··· Records to process ···

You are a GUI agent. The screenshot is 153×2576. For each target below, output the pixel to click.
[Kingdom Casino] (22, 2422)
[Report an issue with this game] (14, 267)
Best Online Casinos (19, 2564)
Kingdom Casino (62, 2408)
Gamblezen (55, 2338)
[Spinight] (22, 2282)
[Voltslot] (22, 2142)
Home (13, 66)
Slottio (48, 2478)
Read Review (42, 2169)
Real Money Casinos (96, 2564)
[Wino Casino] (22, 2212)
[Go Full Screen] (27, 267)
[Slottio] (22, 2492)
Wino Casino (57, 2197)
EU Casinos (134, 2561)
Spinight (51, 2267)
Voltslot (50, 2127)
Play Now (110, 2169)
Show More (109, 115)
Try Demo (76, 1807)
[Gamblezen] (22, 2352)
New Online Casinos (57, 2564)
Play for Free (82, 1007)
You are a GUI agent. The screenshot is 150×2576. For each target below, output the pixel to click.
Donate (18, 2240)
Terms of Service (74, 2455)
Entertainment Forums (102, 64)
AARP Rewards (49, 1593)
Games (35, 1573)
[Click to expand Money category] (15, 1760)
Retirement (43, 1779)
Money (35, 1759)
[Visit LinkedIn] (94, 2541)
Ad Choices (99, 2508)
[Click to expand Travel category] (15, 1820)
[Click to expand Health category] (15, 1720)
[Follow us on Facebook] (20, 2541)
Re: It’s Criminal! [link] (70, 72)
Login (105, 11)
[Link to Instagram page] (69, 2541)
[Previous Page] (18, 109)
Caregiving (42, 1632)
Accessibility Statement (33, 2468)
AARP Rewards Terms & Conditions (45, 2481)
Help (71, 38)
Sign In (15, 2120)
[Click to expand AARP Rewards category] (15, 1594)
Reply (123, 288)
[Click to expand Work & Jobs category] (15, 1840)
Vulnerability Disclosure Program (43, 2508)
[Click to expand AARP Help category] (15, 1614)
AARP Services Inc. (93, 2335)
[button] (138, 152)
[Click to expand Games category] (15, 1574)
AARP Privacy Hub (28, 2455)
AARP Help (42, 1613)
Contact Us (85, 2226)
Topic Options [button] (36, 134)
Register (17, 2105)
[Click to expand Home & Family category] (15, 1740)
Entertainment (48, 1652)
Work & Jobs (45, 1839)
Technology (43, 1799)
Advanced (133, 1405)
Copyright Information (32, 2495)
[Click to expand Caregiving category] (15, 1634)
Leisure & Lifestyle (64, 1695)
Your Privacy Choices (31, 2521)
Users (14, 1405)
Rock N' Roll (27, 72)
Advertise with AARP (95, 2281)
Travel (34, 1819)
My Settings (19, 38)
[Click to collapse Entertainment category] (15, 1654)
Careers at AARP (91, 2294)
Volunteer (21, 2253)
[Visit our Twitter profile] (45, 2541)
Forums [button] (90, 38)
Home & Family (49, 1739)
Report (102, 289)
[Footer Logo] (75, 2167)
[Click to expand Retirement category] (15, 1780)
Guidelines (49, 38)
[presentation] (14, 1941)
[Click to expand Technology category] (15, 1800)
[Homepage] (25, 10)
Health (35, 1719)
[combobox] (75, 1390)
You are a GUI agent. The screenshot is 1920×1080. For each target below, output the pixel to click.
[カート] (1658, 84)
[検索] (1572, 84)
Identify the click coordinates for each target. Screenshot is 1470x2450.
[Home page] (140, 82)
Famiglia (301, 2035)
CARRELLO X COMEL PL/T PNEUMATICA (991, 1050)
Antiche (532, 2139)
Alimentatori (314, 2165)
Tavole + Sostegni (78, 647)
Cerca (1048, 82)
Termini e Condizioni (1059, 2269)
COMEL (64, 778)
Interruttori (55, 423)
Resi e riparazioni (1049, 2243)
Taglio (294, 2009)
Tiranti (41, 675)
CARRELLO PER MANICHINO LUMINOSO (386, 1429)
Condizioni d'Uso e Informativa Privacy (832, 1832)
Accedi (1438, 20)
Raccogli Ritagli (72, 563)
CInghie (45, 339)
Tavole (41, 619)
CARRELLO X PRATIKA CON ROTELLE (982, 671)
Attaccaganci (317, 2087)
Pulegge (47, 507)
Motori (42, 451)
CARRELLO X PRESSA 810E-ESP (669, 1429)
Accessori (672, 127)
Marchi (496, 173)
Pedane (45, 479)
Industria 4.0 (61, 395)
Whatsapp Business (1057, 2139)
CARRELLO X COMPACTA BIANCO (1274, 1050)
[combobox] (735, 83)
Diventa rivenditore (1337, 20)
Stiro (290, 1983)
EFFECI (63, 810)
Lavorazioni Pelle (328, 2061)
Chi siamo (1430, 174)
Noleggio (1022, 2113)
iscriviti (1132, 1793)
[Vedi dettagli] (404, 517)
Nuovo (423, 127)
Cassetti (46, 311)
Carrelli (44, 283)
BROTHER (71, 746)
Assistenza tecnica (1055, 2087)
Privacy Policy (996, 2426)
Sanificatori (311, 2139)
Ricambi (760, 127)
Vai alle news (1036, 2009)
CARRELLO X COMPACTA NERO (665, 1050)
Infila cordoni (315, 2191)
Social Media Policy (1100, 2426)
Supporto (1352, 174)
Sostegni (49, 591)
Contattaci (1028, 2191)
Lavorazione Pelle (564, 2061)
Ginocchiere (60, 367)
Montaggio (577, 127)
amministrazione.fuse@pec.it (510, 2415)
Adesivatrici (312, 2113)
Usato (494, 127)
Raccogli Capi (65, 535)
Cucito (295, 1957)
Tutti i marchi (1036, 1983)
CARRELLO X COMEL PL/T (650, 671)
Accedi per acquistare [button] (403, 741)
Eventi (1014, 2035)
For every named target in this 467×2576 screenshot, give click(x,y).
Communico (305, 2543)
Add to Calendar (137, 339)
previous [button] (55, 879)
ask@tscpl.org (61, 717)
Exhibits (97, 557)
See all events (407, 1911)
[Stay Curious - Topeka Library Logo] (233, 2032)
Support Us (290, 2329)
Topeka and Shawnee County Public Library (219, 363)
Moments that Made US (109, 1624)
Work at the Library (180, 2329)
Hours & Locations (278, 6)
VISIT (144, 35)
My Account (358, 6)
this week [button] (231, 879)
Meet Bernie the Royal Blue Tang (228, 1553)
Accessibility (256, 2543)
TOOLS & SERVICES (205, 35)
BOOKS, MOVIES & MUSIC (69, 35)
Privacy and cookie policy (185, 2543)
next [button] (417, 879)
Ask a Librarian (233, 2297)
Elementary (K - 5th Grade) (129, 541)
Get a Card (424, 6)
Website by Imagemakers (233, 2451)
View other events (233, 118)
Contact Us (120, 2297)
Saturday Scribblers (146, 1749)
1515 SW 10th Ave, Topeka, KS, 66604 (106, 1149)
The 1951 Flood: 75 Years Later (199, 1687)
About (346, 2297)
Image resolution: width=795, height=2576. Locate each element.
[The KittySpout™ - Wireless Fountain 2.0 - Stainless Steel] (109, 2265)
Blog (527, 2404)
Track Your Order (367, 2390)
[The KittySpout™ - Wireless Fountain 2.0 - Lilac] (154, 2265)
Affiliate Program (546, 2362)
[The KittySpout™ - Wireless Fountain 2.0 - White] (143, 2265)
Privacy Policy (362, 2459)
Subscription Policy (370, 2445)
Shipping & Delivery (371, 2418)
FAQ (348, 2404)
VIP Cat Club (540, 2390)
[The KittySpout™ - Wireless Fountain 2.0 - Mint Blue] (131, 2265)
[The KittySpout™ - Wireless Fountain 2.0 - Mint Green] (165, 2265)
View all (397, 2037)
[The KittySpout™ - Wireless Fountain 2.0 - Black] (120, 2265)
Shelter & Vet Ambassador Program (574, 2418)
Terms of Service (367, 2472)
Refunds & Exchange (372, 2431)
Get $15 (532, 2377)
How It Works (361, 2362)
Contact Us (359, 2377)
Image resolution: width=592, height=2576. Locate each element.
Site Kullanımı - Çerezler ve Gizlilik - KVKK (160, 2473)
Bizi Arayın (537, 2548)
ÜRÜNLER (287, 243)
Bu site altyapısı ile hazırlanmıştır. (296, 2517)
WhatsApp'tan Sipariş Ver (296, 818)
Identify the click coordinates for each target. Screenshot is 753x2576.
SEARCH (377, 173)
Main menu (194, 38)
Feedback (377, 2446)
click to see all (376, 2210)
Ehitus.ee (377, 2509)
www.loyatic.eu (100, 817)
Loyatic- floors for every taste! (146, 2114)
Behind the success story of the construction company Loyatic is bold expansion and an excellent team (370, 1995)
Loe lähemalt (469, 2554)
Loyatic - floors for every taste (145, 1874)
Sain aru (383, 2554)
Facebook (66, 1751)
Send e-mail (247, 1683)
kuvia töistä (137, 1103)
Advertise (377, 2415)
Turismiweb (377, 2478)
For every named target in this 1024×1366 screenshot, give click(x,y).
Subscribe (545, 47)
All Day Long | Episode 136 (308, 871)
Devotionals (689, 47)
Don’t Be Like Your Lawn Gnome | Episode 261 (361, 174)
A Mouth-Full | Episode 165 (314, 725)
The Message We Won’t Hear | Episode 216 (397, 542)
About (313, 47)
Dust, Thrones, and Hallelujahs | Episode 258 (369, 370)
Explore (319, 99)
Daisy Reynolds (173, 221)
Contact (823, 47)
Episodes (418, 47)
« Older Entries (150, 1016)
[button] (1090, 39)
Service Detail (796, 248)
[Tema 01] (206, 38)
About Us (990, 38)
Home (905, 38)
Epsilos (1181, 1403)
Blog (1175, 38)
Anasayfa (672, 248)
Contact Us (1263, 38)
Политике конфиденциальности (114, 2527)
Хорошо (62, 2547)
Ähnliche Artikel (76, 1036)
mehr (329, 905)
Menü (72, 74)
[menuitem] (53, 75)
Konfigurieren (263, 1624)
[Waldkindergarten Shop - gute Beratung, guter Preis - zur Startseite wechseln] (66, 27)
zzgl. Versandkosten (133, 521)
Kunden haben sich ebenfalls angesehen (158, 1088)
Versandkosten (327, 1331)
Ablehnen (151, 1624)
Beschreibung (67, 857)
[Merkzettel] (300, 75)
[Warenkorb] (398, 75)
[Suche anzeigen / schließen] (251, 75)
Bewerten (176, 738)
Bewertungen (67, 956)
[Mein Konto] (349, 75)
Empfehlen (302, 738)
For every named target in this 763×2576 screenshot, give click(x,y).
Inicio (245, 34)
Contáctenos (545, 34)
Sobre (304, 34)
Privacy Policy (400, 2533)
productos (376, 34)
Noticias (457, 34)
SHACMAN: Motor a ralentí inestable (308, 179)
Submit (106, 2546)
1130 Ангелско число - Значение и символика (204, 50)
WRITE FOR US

···

→ Problem to work on
Retype exactly, and only, the lines above from the one where "All Day Long | Episode 136 (308, 871)" occurs up to and including the one where "About Us (990, 38)" occurs.

→ Answer for the task
All Day Long | Episode 136 (308, 871)
Devotionals (689, 47)
Don’t Be Like Your Lawn Gnome | Episode 261 (361, 174)
A Mouth-Full | Episode 165 (314, 725)
The Message We Won’t Hear | Episode 216 (397, 542)
About (313, 47)
Dust, Thrones, and Hallelujahs | Episode 258 (369, 370)
Explore (319, 99)
Daisy Reynolds (173, 221)
Contact (823, 47)
Episodes (418, 47)
« Older Entries (150, 1016)
[button] (1090, 39)
Service Detail (796, 248)
[Tema 01] (206, 38)
About Us (990, 38)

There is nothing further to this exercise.